Published online by Cambridge University Press: 05 November 2012
The year 1990 marked the beginning not only of a new decade but also of a new post-Cold War order. Perhaps it marked “the end of history,” in Francis Fukuyama’s oft-quoted phrase, for the great ideological battles of the twentieth century among fascism, communism, and democracy were over, and liberalism appeared to have triumphed. Capitalism reigned globally, social democracy was on the defensive, and across the globe right-wing political and economic ideas were gaining adherents. The “evil empire” had collapsed, the United States was militarily unchallenged, and no enemies were in sight to disturb the new pax Americana. After a decade of troubles, the American economy had rebounded, while its European and Japanese counterparts languished. Europe, all of Europe, seemed ripe for full incorporation into an American-dominated global order.

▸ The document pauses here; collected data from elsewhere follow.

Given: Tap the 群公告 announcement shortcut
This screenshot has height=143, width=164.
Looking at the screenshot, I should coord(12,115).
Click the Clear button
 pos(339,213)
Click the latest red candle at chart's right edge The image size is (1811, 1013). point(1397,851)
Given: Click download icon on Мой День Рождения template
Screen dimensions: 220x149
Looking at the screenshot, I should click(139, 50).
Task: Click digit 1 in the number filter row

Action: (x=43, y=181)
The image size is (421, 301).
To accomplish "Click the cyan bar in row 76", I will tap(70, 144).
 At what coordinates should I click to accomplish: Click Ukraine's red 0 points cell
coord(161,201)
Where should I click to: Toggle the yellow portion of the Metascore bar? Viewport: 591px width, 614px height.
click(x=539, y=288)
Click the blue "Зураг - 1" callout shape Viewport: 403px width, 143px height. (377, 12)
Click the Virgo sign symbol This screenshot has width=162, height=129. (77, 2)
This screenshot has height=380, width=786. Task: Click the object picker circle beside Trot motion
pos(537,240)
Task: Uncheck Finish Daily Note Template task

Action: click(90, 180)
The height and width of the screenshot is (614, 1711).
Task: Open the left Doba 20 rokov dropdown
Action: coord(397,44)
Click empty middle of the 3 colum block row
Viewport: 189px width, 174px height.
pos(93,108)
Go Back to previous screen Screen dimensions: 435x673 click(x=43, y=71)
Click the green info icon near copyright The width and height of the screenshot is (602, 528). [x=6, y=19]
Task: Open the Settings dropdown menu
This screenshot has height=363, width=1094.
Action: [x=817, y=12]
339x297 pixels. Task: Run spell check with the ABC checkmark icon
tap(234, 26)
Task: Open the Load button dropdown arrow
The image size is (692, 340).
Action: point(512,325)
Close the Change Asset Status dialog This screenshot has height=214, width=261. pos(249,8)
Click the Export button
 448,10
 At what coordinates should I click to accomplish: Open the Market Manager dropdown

The ensuing two decades, however, were less a story of convergence and cooperation between Europe and the United States than of divergence, disagreement, and at times overt hostility. Economically, politically, and culturally a multipolar global order replaced the bipolar one; only in military terms did the United States continue to reign supreme and alone. Unlike in the late nineteenth and early twentieth centuries, however, the powerful poles are no longer located only in the North Atlantic region. Globalization, measured in the movement of commodities, capital, people, ideas, and cultural products, has returned to levels not seen since before World War I, but the United States and Western Europe are no longer at the center of all exchanges and networks. Manufacturing and finance are dispersed around the globe, and the rise of China is but the most visible symbol of shifting power relations. The United States is once again a nation among nations, even if has great difficulty acknowledging and accepting its diminished role.